Leadership solutions work best when they reinforce what’s unique about your company. Advanced analytics can help you connect disparate data (e.g., HRIS, engagement, customer satisfaction, performance) and identify those specific leadership behaviors that will have the biggest impact on business outcomes. Use the information to guide program development and to teach your leaders how to succeed in your company’s own unique environment.

6. Focus on resilience.

Many young tech stars are promoted into high-pressure roles before they’ve learned how to deal with the stress. Work becomes all-consuming, and regular exercise, healthy eating, and a good night’s sleep get sacrificed. Protect your people investment by helping your team build healthy habits and the physical, emotional, and mental resilience they need to cope with workplace demands.

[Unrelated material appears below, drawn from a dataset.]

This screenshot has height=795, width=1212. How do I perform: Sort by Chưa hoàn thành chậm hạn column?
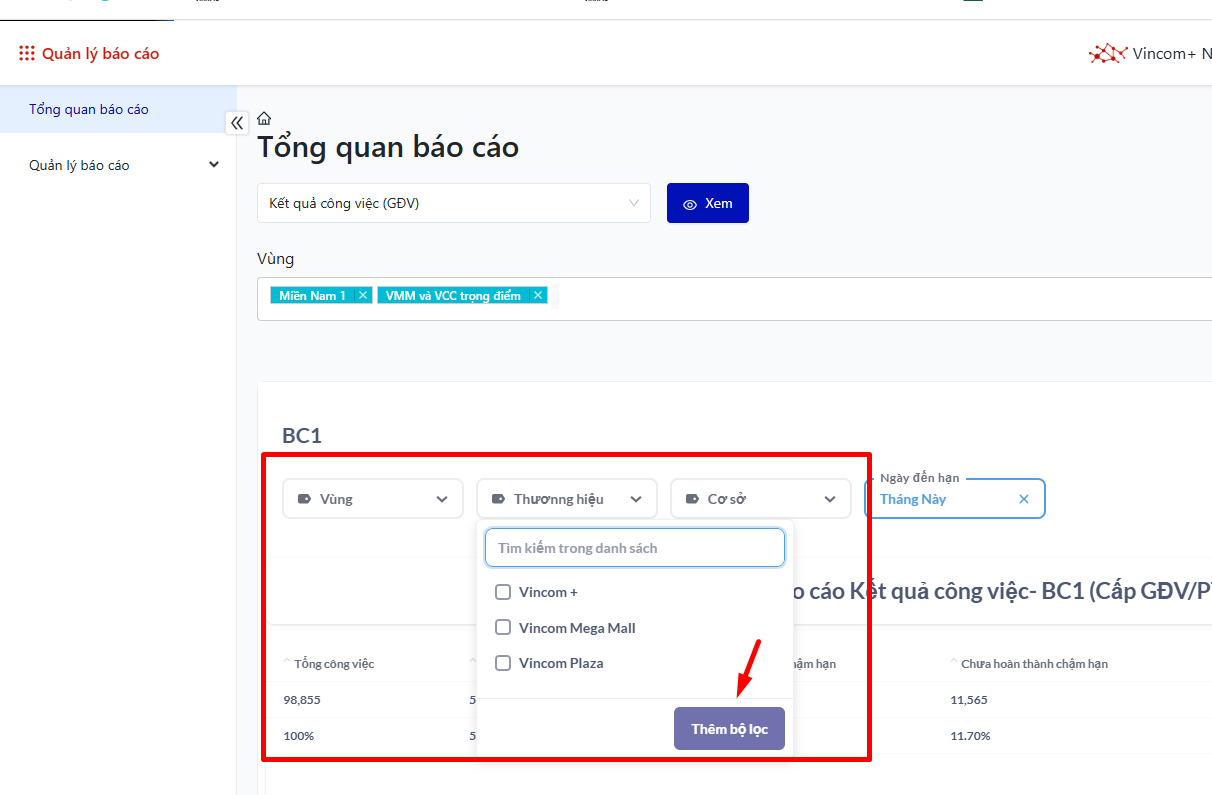coord(954,662)

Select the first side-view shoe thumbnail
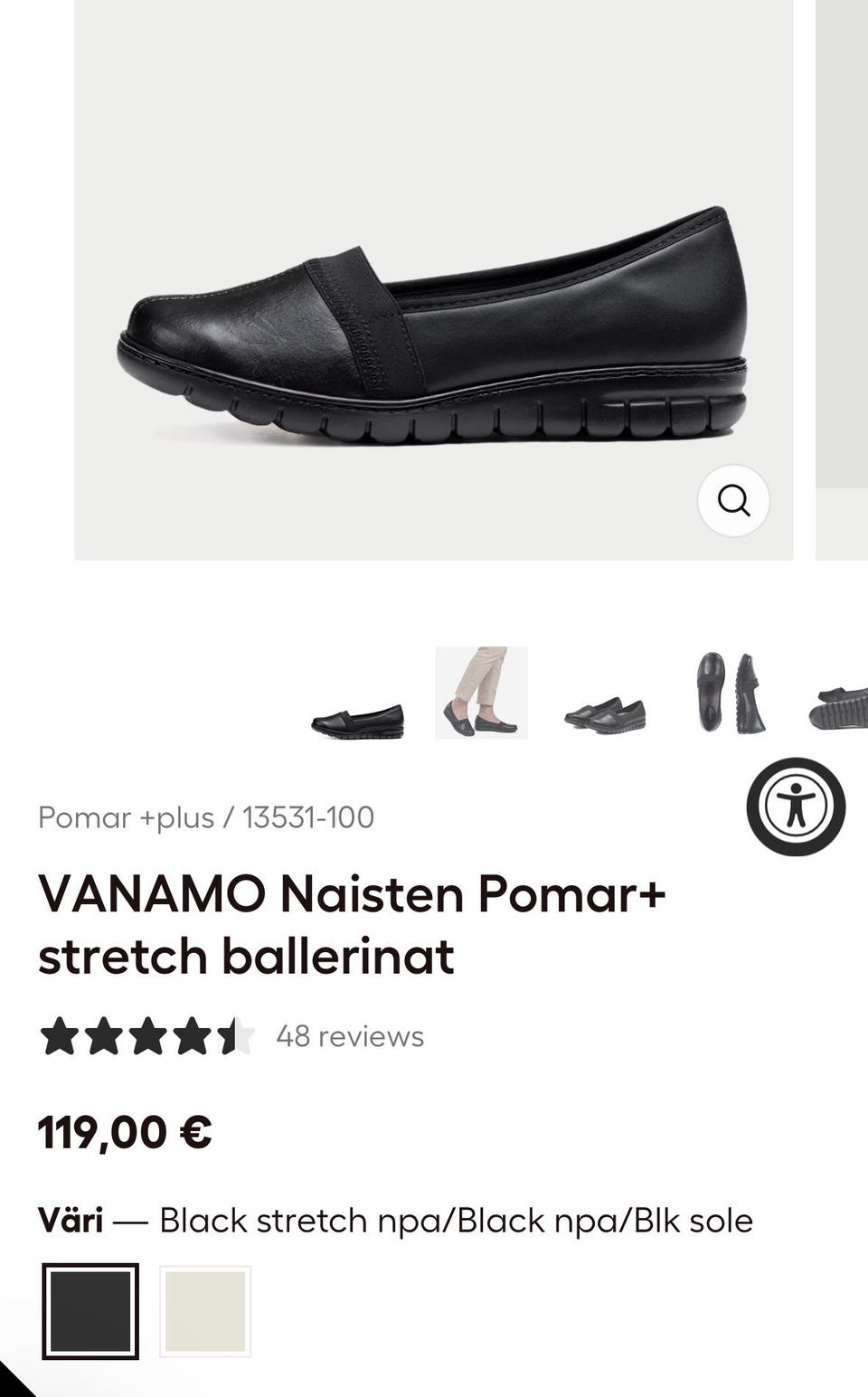[358, 721]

One high-pressure organization in Silicon Valley approached the issue by delivering a workshop on resilience to a core group of 120 managers. Those early adopters then cascaded the techniques they learned to their teams. Within a single month the company taught 1,200 employees how to reduce stress and build resilience.

7. Leverage strengths.

When people tackle tasks that match their natural strengths, they exhibit more confidence and less anxiety during times of high uncertainty. Make the most of feedback, assessments and other tools that promote self-awareness and help leaders recognize roles and assignments that simply aren’t a great fit. Self-aware leaders know when to call on the strengths of other team members rather than going it alone. When leaders do have to work against their strengths, help them focus on resilience to avoid burnout and costly mistakes.

8. Promote peer-to-peer learning.

Tech leaders love learning from their peers, so why not use that to your advantage? Consider bringing together first-time managers or other small cohorts of leaders who are going through the same transition at the same time. Give them opportunities to share experiences and to collaborate on better ways to lead. Or engage your team the way Google did with its “Googler to Googler” program. Offer employees the opportunity to teach leadership topics they are passionate about to other employees. They might upload content to a portal and deliver it themselves or engage the help of a training facilitator. These types of initiatives can leverage resources that would otherwise lie latent.

9. Connect the rest of the system.

Even the best training and development program will fail if you neglect those factors that ensure learning takes hold and is transferred into the workplace. Great organizations decide on the leadership behaviors they want and then connect all the backend initiatives needed to support them – including training, incentives, evaluations, feedback, hiring, firing, and promotions. This end-to-end alignment can help you accelerate learning, continuously develop your team, and successfully compete in today’s fast-paced, global marketplace.